This site is dedicated to the worshipers of the ancient god Baal. It seems that most first-time visitors to this site are seeking evil, as to some people, Baal is synonymous with Beelzebub, commonly referred to as the Lord of the Flies or as the Devil.
The Pope announced a couple of years ago that Satan doesn't exist -- according to him, Hell is the absence of God. If atheists are correct in not believing in God, then through this Papal decree, Hell does indeed exist.
Being agnostic, I don't (and can't) really know one way or the other. Regardless, evil does not reside on this site, and all of this squabbling misses the point of what Baal.com is all about.
To the hundreds of thousands of these worshipers from several different cultures, Baal was considered to be the opposite of an evil deity. Baal was their god of fertility, life and prosperity. To many, Baal was your regular run-of-the-mill supreme deity just like most of the others whose names have not been forgotten: Horus, Jehovah, Zeus and Jupiter.
Baal was the type of god before whom most people would be proud to prostrate themselves. Sociopolitical influences of neighboring cultures eventually destroyed not only the worship and worshipers of Baal, but also his reputation.
The pop-cultural take on Baal has debased the deity from the Ruler of the Universe to one nasty and rude little devil.
In the realm of ancient gods, divine survival of the fittest enabled groups of worshipers to prosper over others. Baal was one of the unfit -- he has now been all but forgotten.

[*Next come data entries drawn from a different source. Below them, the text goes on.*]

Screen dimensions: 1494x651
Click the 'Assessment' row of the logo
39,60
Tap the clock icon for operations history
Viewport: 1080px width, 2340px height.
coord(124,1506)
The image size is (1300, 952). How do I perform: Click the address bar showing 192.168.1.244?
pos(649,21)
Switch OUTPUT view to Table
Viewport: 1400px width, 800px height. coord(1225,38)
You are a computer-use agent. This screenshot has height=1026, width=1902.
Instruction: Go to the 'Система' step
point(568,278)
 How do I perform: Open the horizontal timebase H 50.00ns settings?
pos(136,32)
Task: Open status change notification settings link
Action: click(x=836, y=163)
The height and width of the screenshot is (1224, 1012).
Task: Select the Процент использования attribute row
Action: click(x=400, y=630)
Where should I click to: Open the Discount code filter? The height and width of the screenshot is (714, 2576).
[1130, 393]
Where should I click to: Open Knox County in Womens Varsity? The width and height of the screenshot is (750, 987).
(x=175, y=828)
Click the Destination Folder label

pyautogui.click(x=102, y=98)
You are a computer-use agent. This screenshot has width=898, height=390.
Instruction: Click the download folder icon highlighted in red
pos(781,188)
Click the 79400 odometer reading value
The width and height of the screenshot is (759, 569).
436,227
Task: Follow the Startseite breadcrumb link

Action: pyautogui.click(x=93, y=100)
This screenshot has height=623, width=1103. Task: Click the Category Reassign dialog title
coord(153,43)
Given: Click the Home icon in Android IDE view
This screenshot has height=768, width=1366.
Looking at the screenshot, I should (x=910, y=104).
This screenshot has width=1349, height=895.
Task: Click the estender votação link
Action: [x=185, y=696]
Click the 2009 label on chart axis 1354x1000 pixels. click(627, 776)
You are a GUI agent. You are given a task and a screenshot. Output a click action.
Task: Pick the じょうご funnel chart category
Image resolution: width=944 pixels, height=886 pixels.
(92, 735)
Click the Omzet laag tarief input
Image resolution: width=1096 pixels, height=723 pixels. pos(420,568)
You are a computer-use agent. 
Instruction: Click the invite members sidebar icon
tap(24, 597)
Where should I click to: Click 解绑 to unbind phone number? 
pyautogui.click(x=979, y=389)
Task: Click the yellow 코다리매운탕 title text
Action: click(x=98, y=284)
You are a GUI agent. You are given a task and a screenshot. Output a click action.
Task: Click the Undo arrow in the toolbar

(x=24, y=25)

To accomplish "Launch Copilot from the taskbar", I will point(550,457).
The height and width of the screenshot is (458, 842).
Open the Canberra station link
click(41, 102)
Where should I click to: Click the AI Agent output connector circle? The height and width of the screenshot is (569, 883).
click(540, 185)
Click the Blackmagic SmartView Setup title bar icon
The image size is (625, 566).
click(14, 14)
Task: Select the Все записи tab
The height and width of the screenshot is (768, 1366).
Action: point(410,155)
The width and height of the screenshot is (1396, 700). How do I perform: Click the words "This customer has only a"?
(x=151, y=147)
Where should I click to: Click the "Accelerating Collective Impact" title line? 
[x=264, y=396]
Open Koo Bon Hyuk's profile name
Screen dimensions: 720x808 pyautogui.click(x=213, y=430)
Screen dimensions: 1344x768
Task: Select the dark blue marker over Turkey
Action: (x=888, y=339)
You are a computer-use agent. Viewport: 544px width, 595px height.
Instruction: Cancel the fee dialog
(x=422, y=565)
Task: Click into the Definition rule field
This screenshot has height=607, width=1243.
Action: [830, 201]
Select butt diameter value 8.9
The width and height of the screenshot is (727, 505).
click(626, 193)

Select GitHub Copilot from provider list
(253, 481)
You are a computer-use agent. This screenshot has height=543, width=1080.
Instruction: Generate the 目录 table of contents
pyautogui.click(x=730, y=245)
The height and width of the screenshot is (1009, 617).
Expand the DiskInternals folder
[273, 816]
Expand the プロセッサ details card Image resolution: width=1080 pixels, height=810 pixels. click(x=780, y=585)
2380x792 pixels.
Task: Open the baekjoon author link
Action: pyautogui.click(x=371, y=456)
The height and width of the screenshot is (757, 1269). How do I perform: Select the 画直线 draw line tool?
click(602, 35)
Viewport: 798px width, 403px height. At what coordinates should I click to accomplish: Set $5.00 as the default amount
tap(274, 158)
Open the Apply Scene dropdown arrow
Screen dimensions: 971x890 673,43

Many of his worshipers were destroyed in a manner that makes the worst recent massacres pale in comparison, from the Holocaust to the Khmer Rouge obliteration of Cambodia (well, who am I to judge. In retrospect, what's happened this century is probably the worst ever -- all the more reason for change.). But such is history. If ancient Rome had not annihilated Carthage, the great bastion of Baal worship during the Third Punic War, the name Baal quite likely would be better recognized today.
From prehistory to today, there have been countless occurrences of genocide along similar ideological or theological lines where millions have died for not pledging allegiance to the appropriate deity or pantheon of deities.
Baal is just one of hundreds of known gods that enabled priest-kings to exert control over societies solely because of the very belief in their existence. Social stability was the usual result, but at a great cost.
This Web site is dedicated to Baal as a symbol of all of the individuals and peoples who have been smitten from existence through inter-tribal conflict. Six thousand years of recorded history detail countless occurrences of genocide and war, where finite resources have been used to destroy instead of to build.
As we celebrate the dawn of the Third Millennium in the Information Age, it is about time that we learn from the past. The Information Age's most powerful tool is the Internet which can enable the dissemination of knowledge about such an obscure ancient deity as Baal to all who are interested, just like you, dear reader.
In order to progress, or at least define what progress actually is, we need to learn about each other from both the past and present. Anthropology, the study of humankind, should be as ubiquitous as arithmetic on worldwide school curriculum.
By understanding other cultures and viewpoints, we will begin to comprehend how important cooperation and compromise are to fostering peace and prosperity. Soon, perhaps, individuals will respect each other more than they respect the ideologies of their tribal sociopolitical and theological leaders. Then the destruction will cease, and the building will begin.
For every dollar spent on a schoolchild in the world, there are twenty spent on a soldier (1). What type of wonderful world would it be if the reverse were true?
The worship of Baal has ceased. But the memory of Baal must live again lest history continue to repeat itself. We must never forget the sweat and blood that has been shed. By browsing the through the Domain of Baal, I trust that the curious will become more aware of their fragile, and perhaps insignificant, place in history.
-- The Web Scribe of Baal
"A man's reach should exceed his grasp, or what's a heaven for?"